On the first visit, Ms Kubik randomly selected one small, medium and large pig from each litter, made sure they were healthy, weighed and took blood samples from each one to two days prior to weaning.
Three weeks later she took another blood sample and body weight from each of these pigs to see if there was an association between body weight and hemoglobin.
“There were statistically significant results,” she added. The between herd prevalence of iron deficiency in the sampled pigs prior to weaning was 28 per cent and the prevalence of anemia was six per cent.
When the same pigs were sampled three weeks later, the between herd prevalence had increased to 43 per cent for iron deficiency and 18 per cent for anaemia.
Typically, iron supplementation is given in the first few days of life, within 24 hours to seven days of age, said Ms Kubik.
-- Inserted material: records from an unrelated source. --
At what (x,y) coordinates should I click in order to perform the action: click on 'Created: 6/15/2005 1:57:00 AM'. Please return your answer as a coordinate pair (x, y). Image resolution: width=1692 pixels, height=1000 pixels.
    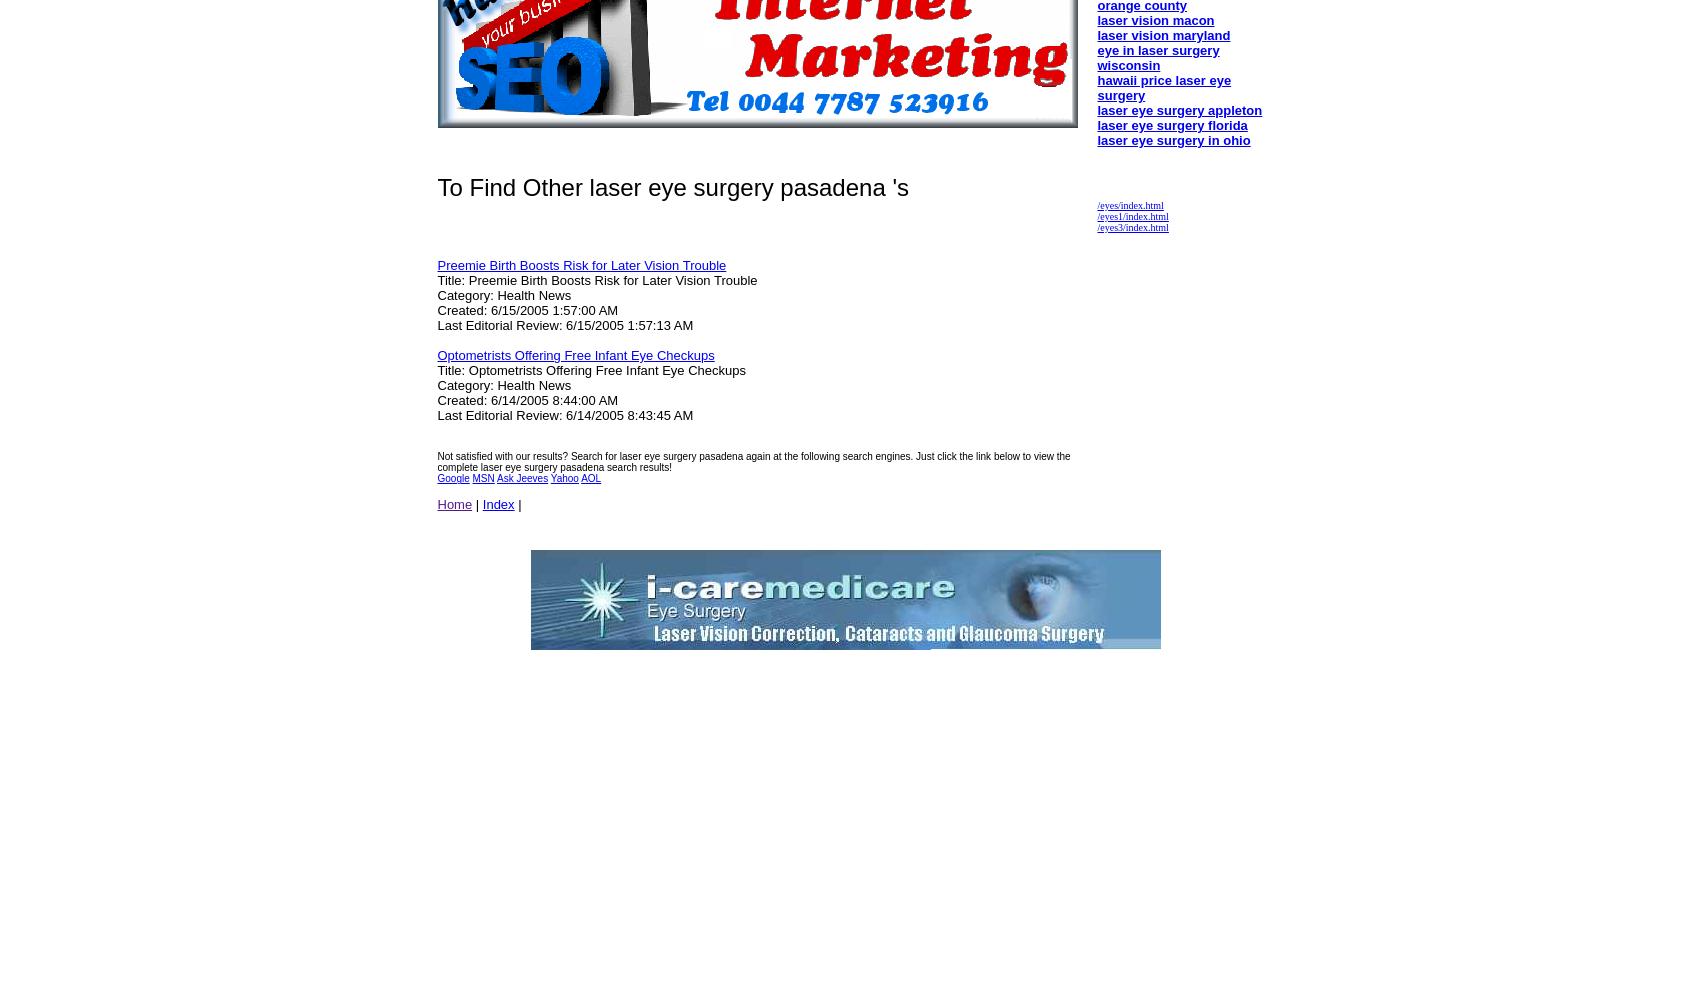
    Looking at the image, I should click on (436, 310).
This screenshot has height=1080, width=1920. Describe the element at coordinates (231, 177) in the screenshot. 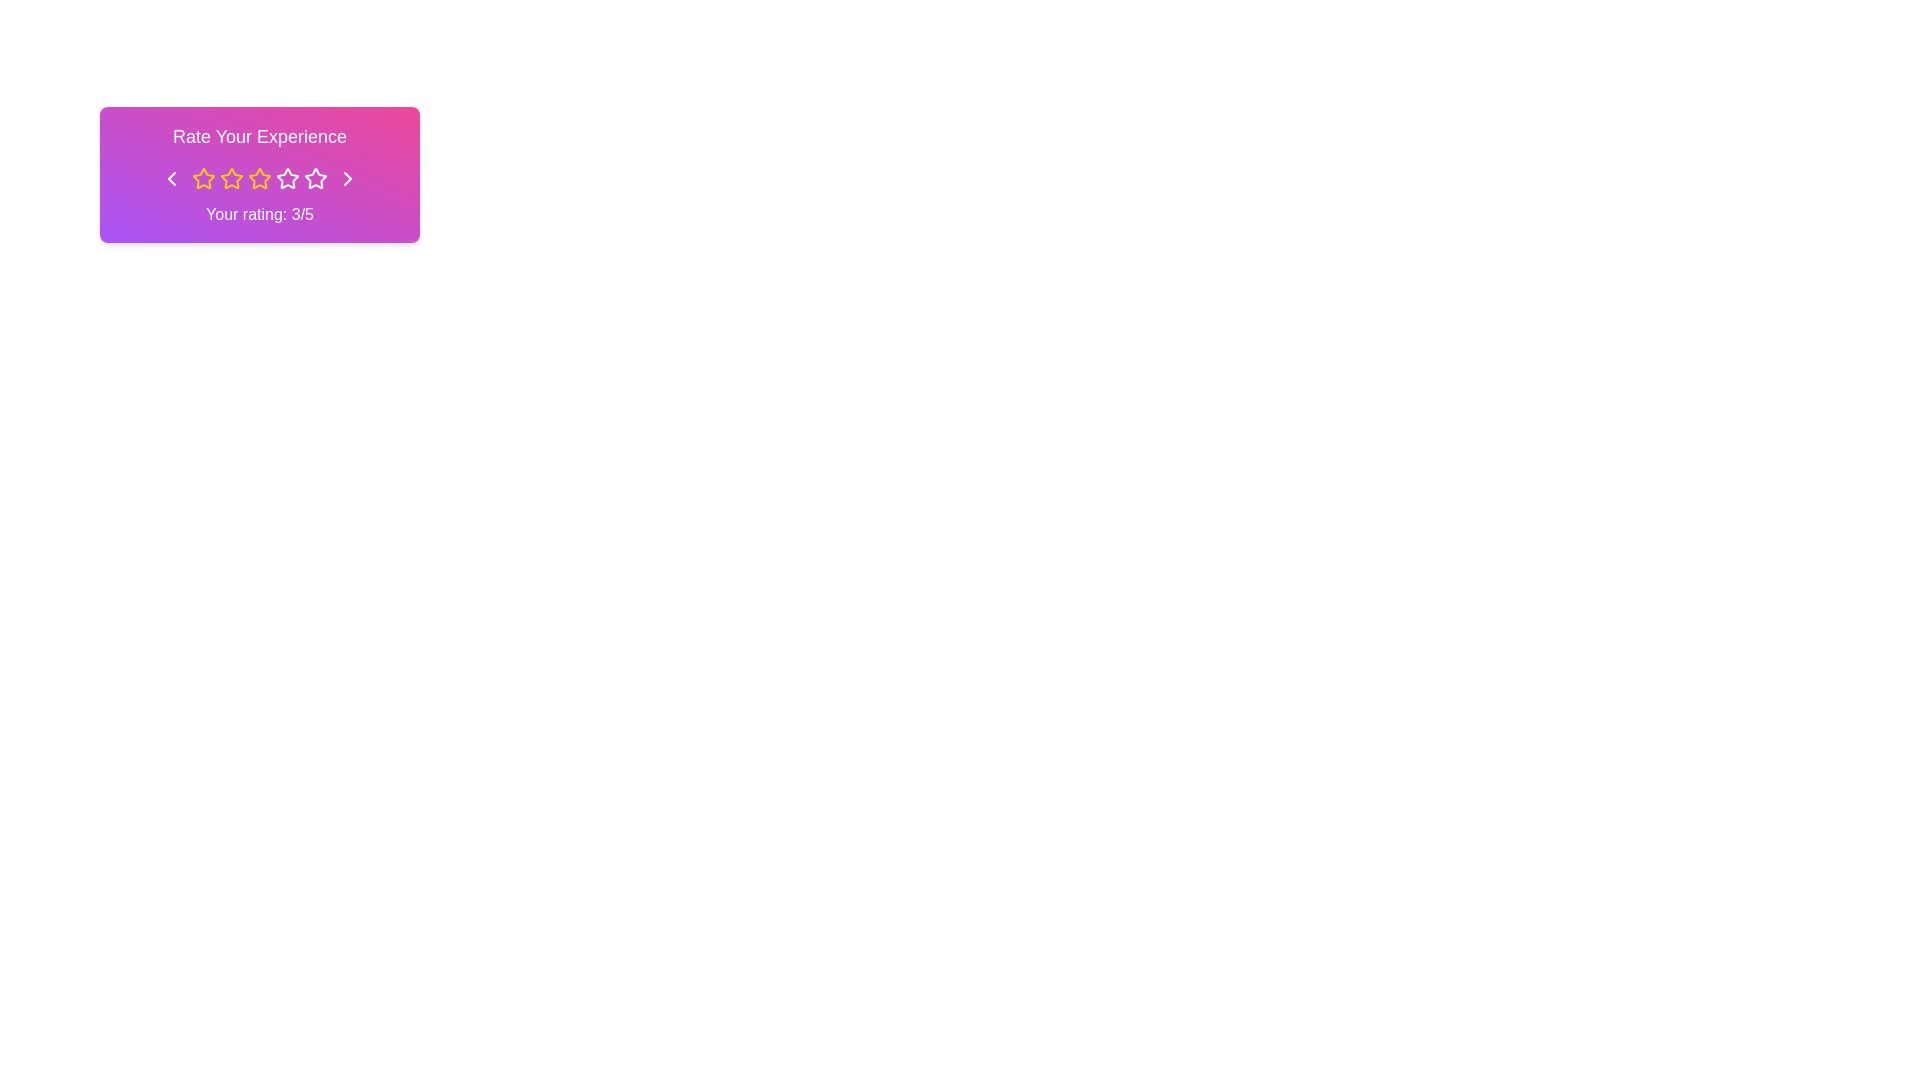

I see `the second star icon in the five-star rating system` at that location.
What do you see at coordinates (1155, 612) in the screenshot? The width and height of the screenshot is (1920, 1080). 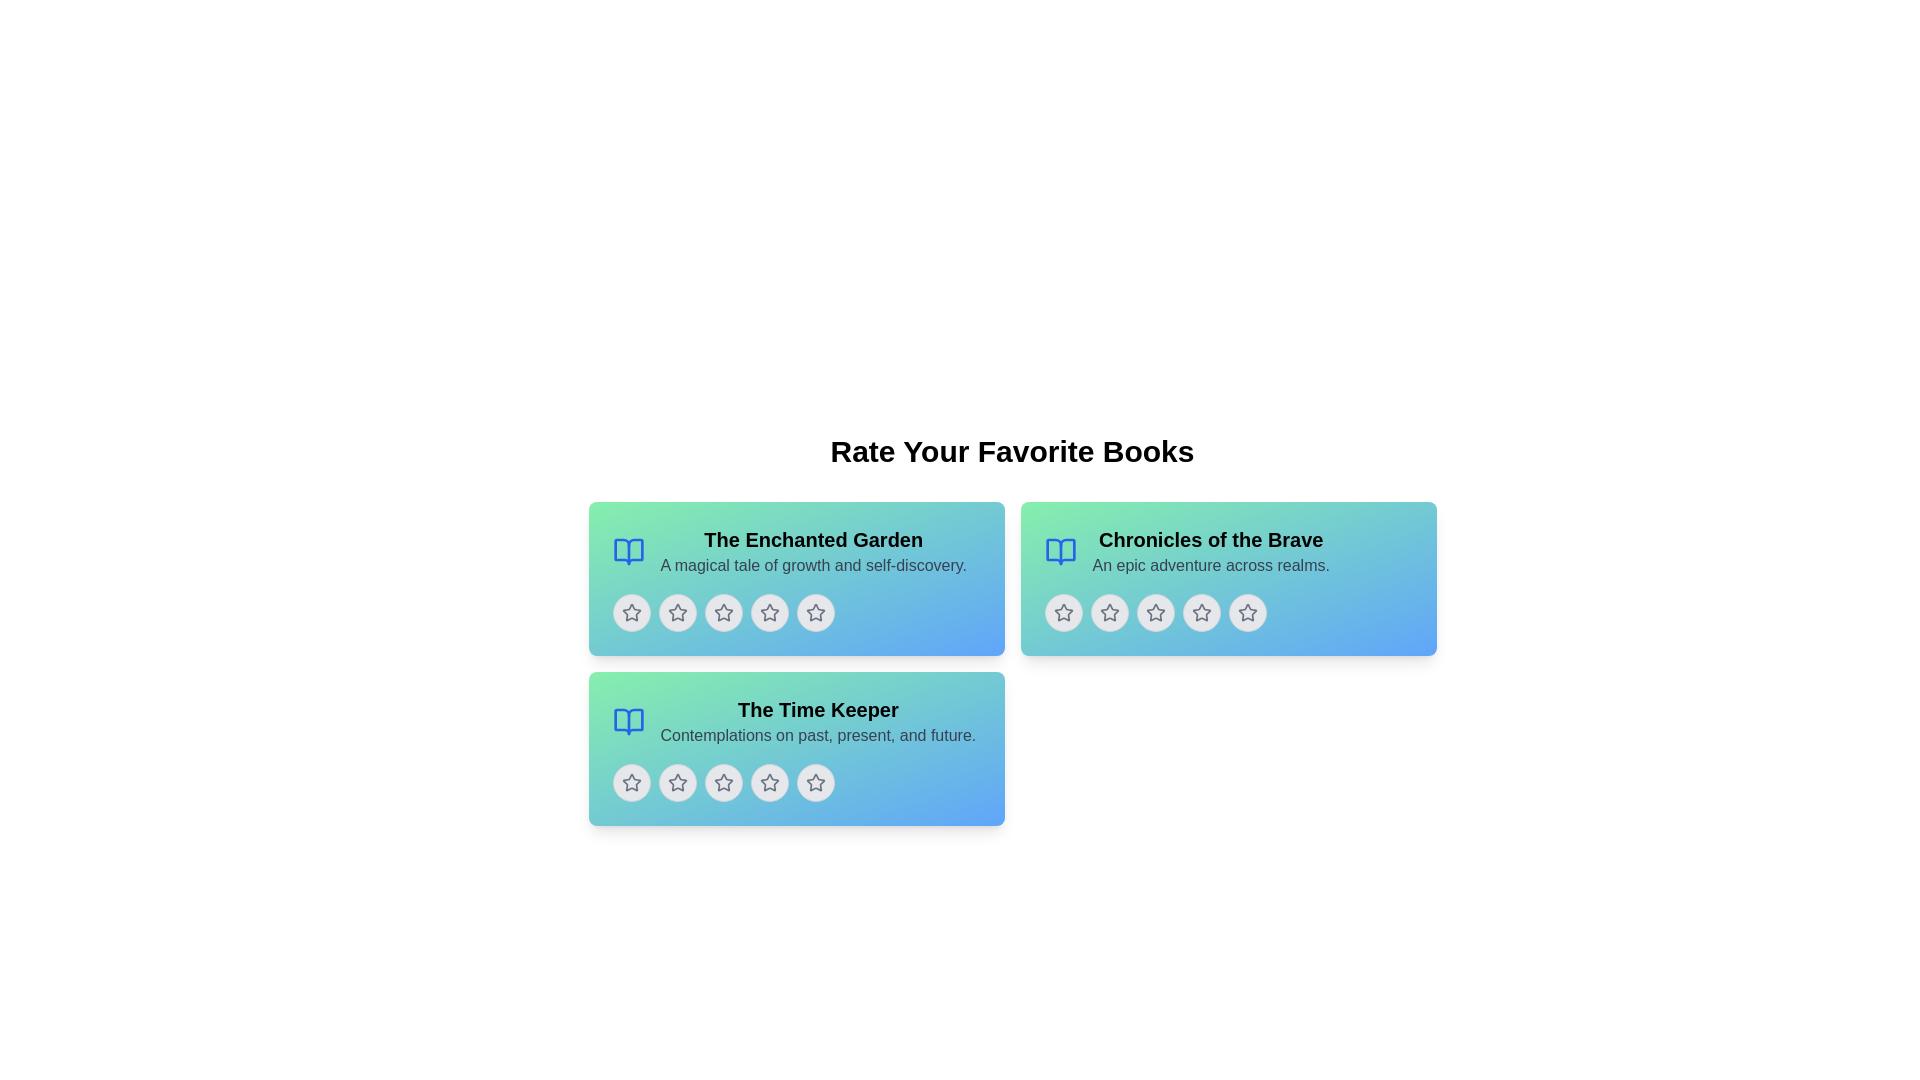 I see `the third star button in the set of five ratings for the book 'Chronicles of the Brave'` at bounding box center [1155, 612].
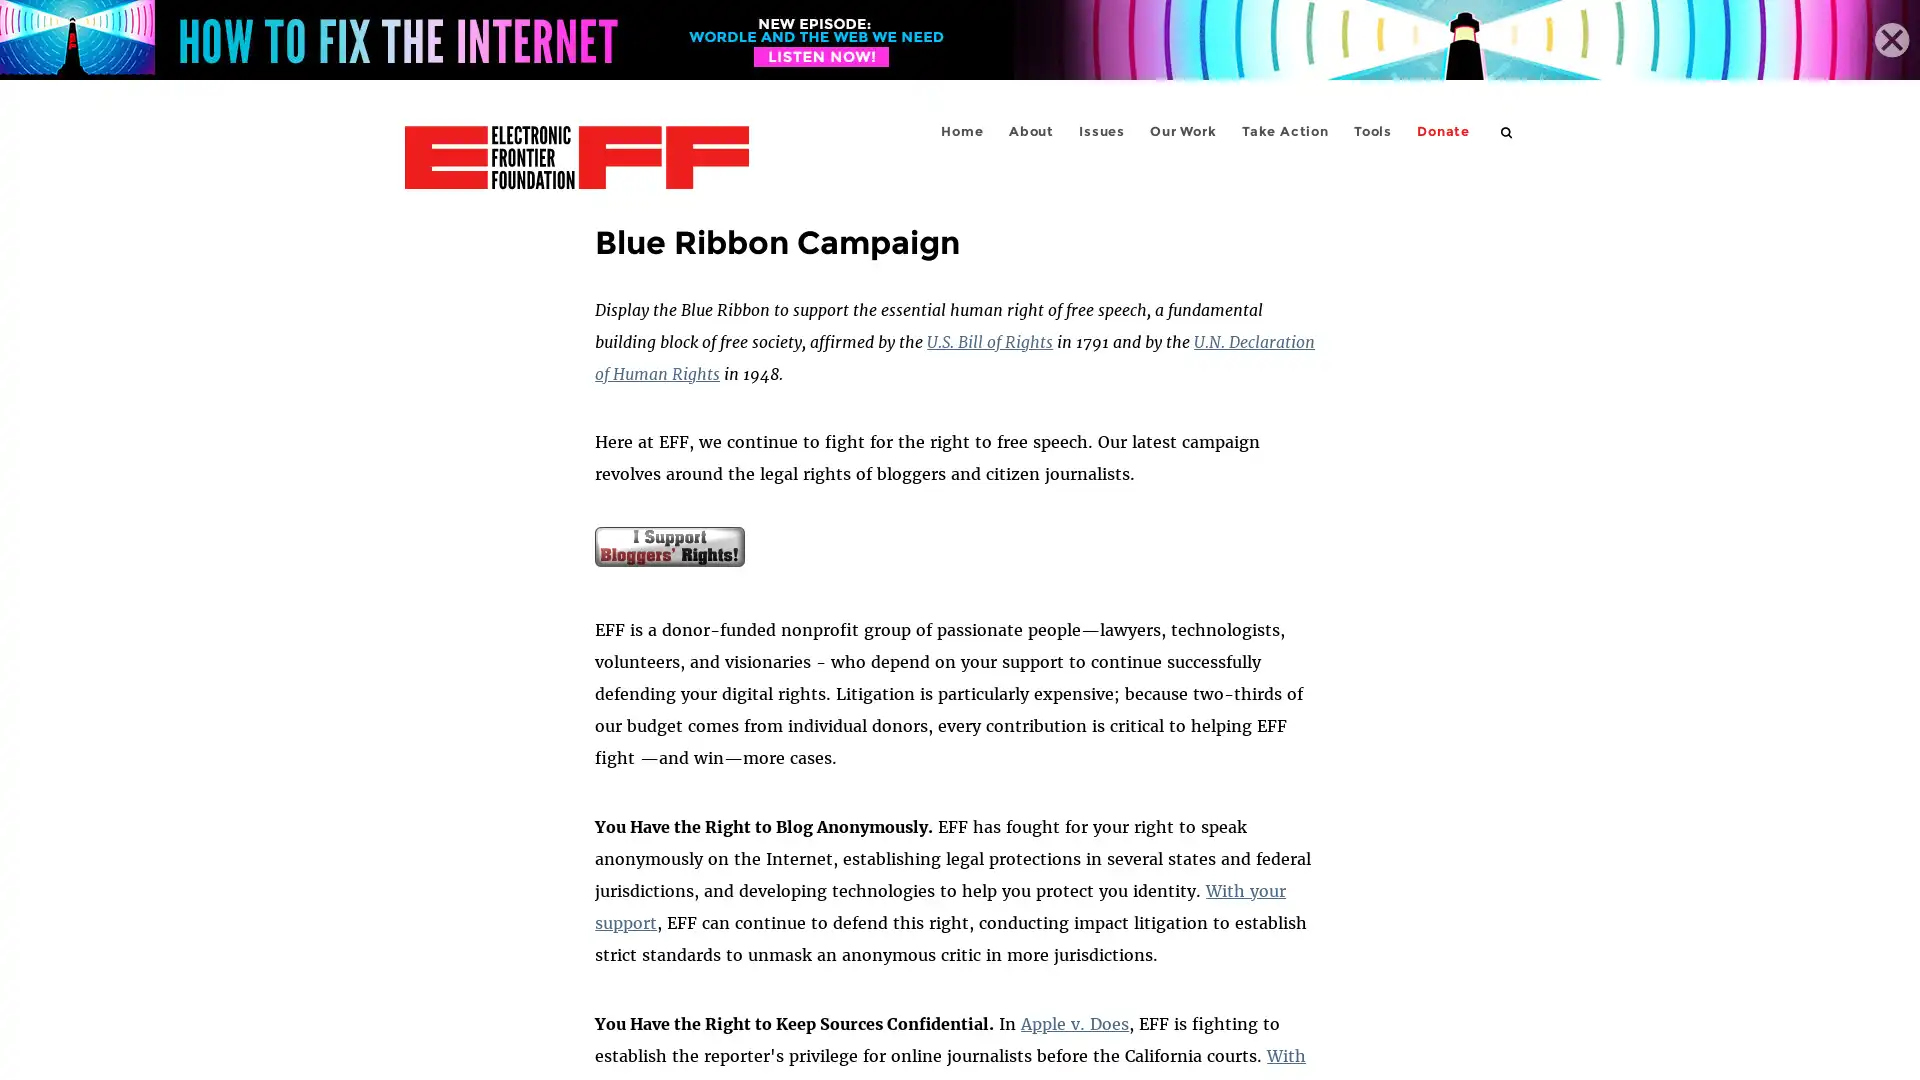  I want to click on search, so click(1507, 131).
Once pigs are weaned they get their iron from their feed.
There seems to be some issue with absorption and, in particular, an issue with faster growing pigs, said Ms Kubik. The small and medium pigs had greater haemoglobin concentrations, while the larger pigs had lower values.
“We know that the 200 mg dose of iron is not sufficient anymore because pigs are growing so fast,” added Ms Kubik. Perhaps a second iron supplement prior to weaning would help, she suggests, however further study is needed on dosing and timing of any additional iron supplementation.
“I enjoy working hand-in-hand with producers,” said Ms Kubik. “They are helping further research and they want to know what they can do to improve their operations.”
Funding for this research was provided by Ontario Pork and the University of Guelph-OMAFRA Research Partnership.